> WHAT YOU HAVE TO DO
From the entries below, gather every line containing the string "result".

> SUPPLIED MATERIAL
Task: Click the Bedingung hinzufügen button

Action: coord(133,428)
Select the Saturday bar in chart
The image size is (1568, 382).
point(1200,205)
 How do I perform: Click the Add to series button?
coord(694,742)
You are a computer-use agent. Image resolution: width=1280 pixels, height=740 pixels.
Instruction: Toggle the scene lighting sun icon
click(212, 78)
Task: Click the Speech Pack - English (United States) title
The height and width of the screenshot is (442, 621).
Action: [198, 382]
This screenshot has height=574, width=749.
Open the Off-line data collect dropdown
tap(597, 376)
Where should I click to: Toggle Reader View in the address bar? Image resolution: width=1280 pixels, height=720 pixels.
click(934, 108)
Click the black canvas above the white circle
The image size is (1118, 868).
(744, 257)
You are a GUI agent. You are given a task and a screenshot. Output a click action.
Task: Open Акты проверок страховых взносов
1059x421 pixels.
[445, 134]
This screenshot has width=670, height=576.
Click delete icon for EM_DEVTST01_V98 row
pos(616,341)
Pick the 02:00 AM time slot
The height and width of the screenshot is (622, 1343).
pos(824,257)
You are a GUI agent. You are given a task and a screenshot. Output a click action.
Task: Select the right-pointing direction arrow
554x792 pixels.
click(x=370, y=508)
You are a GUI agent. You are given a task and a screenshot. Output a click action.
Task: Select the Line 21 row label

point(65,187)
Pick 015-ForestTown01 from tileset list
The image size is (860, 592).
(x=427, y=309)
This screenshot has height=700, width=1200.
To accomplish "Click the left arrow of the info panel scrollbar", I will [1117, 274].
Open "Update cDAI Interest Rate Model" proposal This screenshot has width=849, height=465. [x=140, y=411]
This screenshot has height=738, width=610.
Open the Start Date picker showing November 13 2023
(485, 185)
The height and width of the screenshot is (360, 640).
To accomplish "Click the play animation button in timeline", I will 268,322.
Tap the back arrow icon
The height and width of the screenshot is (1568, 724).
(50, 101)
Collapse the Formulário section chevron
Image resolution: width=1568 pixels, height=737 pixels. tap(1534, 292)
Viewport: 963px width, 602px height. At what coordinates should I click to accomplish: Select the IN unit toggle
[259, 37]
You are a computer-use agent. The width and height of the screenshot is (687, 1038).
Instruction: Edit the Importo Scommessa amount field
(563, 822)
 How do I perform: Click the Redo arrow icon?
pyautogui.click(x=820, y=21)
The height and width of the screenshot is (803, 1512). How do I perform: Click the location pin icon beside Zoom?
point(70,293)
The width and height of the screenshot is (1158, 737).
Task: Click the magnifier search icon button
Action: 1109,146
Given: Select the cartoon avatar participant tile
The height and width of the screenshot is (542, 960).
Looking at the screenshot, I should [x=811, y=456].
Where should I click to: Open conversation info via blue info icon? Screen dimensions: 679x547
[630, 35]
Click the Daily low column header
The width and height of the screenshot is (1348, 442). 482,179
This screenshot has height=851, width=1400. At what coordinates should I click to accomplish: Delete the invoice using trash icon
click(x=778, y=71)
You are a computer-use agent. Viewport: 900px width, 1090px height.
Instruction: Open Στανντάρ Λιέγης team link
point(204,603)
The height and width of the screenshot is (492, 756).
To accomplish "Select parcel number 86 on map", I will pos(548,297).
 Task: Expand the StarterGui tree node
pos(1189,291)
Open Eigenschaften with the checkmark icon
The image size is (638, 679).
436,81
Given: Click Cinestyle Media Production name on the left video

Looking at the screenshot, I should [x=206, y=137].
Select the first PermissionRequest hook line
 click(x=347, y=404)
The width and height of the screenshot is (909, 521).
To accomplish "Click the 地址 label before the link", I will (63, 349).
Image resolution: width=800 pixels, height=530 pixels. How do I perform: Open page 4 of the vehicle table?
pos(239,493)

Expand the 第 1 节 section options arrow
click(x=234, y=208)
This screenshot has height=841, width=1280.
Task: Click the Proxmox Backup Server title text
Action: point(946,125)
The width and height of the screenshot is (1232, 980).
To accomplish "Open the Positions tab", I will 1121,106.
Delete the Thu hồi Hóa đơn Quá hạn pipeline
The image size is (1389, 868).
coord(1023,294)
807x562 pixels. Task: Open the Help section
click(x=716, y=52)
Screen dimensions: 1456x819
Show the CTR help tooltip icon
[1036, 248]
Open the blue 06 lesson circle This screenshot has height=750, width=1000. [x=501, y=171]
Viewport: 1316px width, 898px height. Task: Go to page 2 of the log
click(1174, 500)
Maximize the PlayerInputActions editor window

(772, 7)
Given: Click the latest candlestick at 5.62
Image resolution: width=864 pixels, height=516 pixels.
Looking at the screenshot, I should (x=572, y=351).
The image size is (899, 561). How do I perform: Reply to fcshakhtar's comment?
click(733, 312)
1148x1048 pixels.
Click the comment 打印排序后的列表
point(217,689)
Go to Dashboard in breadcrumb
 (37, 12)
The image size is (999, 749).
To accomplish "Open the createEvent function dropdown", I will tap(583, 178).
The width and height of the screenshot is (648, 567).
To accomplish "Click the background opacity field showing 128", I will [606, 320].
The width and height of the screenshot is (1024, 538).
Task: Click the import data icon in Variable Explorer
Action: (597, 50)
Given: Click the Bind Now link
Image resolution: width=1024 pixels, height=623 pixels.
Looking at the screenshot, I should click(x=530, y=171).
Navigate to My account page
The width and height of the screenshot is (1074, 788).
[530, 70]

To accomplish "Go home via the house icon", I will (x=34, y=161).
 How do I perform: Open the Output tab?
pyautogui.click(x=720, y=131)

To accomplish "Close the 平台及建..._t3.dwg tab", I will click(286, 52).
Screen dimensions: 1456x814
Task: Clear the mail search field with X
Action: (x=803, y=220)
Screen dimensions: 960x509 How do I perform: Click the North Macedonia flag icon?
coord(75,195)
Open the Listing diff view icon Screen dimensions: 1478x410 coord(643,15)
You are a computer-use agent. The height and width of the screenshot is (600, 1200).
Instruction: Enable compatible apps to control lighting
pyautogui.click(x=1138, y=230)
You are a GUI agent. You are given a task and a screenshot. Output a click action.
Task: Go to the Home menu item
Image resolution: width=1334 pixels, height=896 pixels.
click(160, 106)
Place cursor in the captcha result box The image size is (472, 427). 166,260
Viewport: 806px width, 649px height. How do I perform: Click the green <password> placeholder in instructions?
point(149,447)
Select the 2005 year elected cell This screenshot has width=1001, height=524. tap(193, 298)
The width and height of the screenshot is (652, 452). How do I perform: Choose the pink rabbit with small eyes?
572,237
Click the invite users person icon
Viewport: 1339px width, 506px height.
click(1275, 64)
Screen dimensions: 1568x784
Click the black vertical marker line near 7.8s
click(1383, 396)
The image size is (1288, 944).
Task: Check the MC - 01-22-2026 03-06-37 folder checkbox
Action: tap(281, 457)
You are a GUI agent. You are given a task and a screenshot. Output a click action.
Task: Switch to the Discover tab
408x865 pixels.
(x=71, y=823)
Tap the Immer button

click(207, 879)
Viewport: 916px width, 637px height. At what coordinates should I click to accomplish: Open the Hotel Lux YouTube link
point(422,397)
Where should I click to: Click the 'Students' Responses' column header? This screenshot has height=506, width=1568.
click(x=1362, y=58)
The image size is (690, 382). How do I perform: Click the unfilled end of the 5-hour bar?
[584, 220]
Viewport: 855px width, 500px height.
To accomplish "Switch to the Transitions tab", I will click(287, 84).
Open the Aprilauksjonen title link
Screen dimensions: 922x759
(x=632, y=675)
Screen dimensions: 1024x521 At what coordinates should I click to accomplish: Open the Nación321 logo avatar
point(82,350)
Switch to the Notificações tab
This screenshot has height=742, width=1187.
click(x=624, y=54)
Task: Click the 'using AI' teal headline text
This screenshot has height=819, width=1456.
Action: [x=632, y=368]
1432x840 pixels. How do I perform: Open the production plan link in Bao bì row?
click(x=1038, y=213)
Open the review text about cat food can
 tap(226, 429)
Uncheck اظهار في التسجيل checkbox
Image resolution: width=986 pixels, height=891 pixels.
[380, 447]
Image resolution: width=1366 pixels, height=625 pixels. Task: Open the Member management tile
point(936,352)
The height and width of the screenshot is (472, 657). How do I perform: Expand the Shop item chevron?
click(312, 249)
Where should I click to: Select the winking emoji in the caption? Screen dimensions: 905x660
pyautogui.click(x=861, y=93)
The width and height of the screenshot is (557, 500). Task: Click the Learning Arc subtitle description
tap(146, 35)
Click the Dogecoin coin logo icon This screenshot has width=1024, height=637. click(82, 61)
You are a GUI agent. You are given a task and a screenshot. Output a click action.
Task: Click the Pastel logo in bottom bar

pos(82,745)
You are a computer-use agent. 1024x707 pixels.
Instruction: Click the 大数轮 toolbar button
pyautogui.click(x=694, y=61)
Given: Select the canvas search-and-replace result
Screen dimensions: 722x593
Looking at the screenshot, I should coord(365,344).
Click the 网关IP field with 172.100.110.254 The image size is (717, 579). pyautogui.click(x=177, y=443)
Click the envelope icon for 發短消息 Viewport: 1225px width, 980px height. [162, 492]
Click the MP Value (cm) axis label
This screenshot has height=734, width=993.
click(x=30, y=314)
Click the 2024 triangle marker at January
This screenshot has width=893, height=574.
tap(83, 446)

> FINAL ANSWER
Place cursor in the captcha result box The image size is (472, 427). 166,260
Given: Select the canvas search-and-replace result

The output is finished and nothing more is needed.